The factors for consideration, which may lead to selection of different combinations of contracting structures and pricing methodologies, include:

  • The nature of the goods or services being procured;
  • The uncertainty of the scope of work/the likelihood of scope changes instigated by the purchaser throughout the transaction;
  • The desire for certainty of costs;
  • The available timeframe;
  • The importance of meeting the relevant completion date and/or milestones;
  • The complexity of the procurement of the goods or services and the required or desired level of involvement of the purchaser in the process;
  • The nature of specific risks and consideration of which party is best placed to bear those risks; and
  • Safety and environmental objectives.

In the sections below, we will look at how these factors feed into the selection of the contracting structure and pricing methodology.

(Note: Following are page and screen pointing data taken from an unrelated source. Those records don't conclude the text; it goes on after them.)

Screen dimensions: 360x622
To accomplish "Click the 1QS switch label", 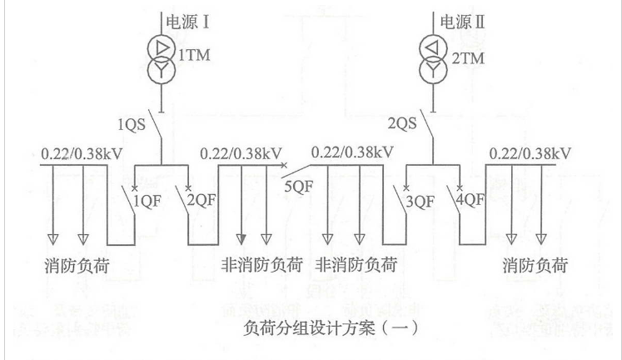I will tap(132, 124).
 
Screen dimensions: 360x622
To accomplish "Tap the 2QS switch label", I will tap(404, 124).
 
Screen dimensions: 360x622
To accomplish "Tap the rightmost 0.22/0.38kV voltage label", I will tap(531, 153).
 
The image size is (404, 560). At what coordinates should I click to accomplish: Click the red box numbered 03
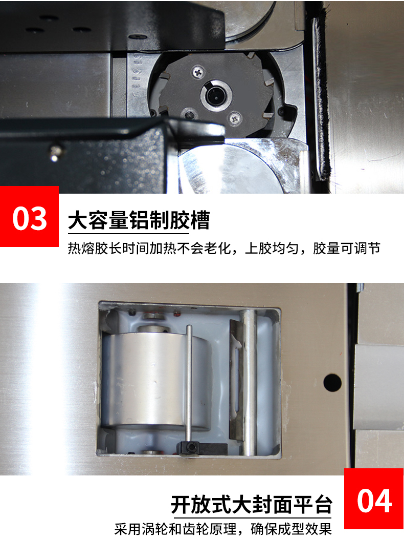coord(29,216)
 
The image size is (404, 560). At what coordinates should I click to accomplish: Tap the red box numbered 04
coord(374,499)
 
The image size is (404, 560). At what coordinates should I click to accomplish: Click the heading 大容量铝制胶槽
coord(139,220)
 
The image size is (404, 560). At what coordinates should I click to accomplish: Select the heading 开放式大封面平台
coord(252,504)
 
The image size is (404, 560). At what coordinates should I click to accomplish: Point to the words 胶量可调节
coord(347,248)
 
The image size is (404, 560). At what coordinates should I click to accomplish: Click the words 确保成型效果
coord(291,529)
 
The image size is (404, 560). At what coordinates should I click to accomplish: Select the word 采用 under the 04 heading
coord(128,529)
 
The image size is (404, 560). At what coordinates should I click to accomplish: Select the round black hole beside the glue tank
coord(332,383)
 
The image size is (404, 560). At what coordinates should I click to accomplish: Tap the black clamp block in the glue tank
coord(202,448)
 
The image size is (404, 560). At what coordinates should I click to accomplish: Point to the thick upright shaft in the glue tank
coord(249,383)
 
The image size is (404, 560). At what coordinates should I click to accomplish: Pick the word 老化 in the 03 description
coord(217,248)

Different Contracting Structures

The available contracting structures are many and varied, and their applicability in any particular situation will depend in large part on the type of goods or services being procured and in particular whether they are bespoke items or “off-the-shelf items”.

“Bespoke items” are those items that are peculiar to the particular procurement. For example, transport infrastructure will be specifically designed and built to suit the particular project. Contrast this with an “off-the-shelf item”, which is produced in quantities to suit various applications. For example, fuel is, in most cases, an off-the-shelf item, as it will be bought in the form it is offered up for sale and then consumed by the purchaser. Some categories of goods may be bespoke or off-the-shelf items. For example, in the defence materiel space, it is possible to procure particular goods (such as vehicles) on a bespoke basis or an off-the-shelf basis. Off-the-shelf items do not involve any design as part of the particular procurement, as the design will have been performed prior to releasing the relevant goods to the market. Many consumables are off-the-shelf items.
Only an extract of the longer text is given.